Lyon & Healy's harps are handcrafted at 168 N. Ogden Ave. in Chicago. (Marco Federow/KWill RE)

The company is named for two Bostonians who had just arrived in Chicago in 1864, George Lyon and Patrick Healy. They initially ran a music shop on the city’s North Side.

Their harp company manufactured its first instrument in 1889 on the same block of Ogden Avenue where the soon-to-close facility now stands, according to a company history on the site.

It’s not clear how long the company has used the current building, and the company did not respond to requests for comment from CoStar News. The building runs along elevated train tracks above Lake Street.

“At the World’s Columbian Exposition in 1893 in Chicago, Lyon & Healy had a two-story pavilion adorned with terra cotta and gold where it presented its harps and held daily concerts for the entire six months of the fair,” the website says. “The exhibition of harps received a supreme diploma by the jury of awards for its many improvements to this ancient instrument.”

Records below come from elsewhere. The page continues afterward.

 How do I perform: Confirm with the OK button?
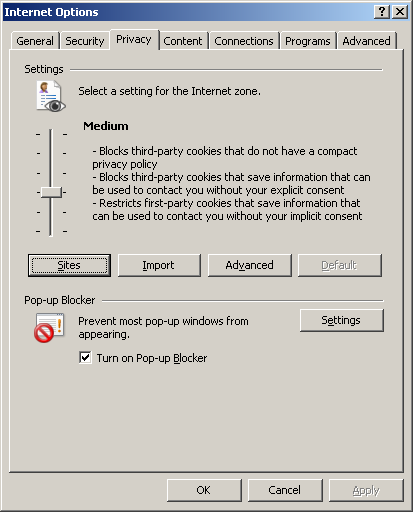pos(204,490)

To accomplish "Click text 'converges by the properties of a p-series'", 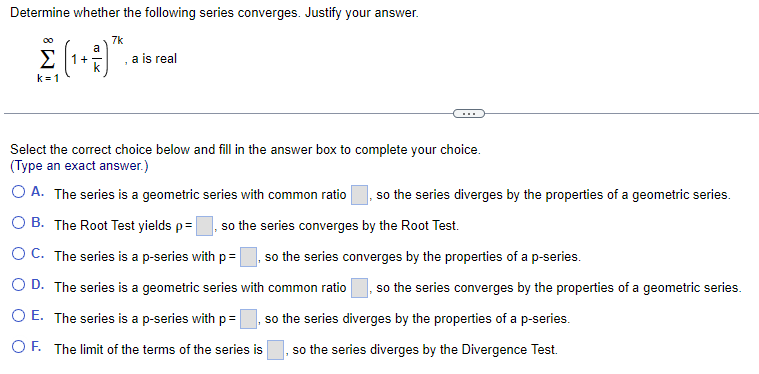I will [461, 257].

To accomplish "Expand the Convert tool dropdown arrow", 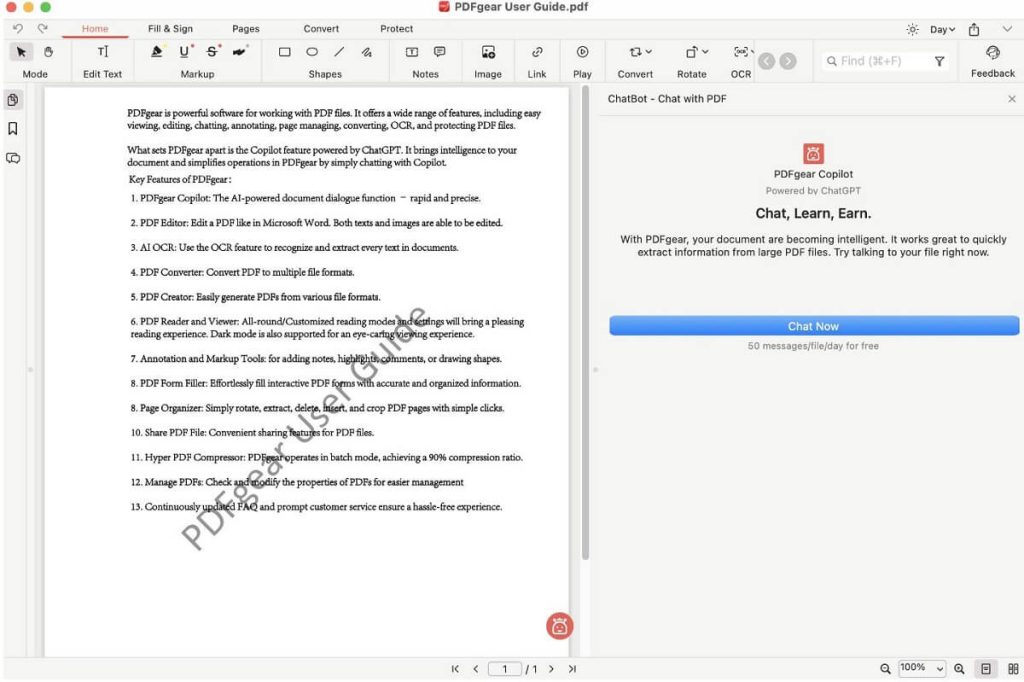I will (x=648, y=52).
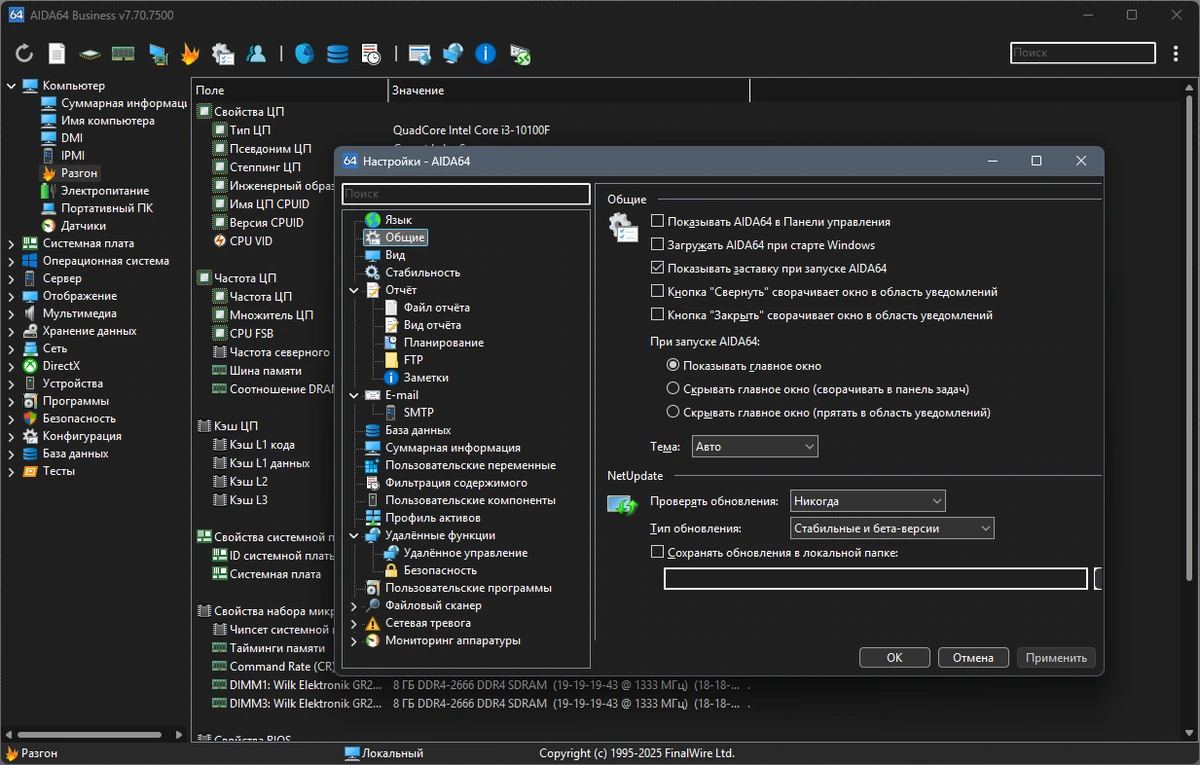
Task: Click the blue database cylinder toolbar icon
Action: pyautogui.click(x=337, y=54)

Since 1987, the company has been a subsidiary of Italy’s Salvi Harps.

Earlier this year, when seeking Class 6(b) property tax incentives to help offset the costs of its relocation, Lyon & Healy told city officials it planned to increase the number of employees from 133 at the current building to 165 at the new site.

For the Record

The seller is represented by KWill RE brokers Federow, Matt Knafel and Hugh Williams.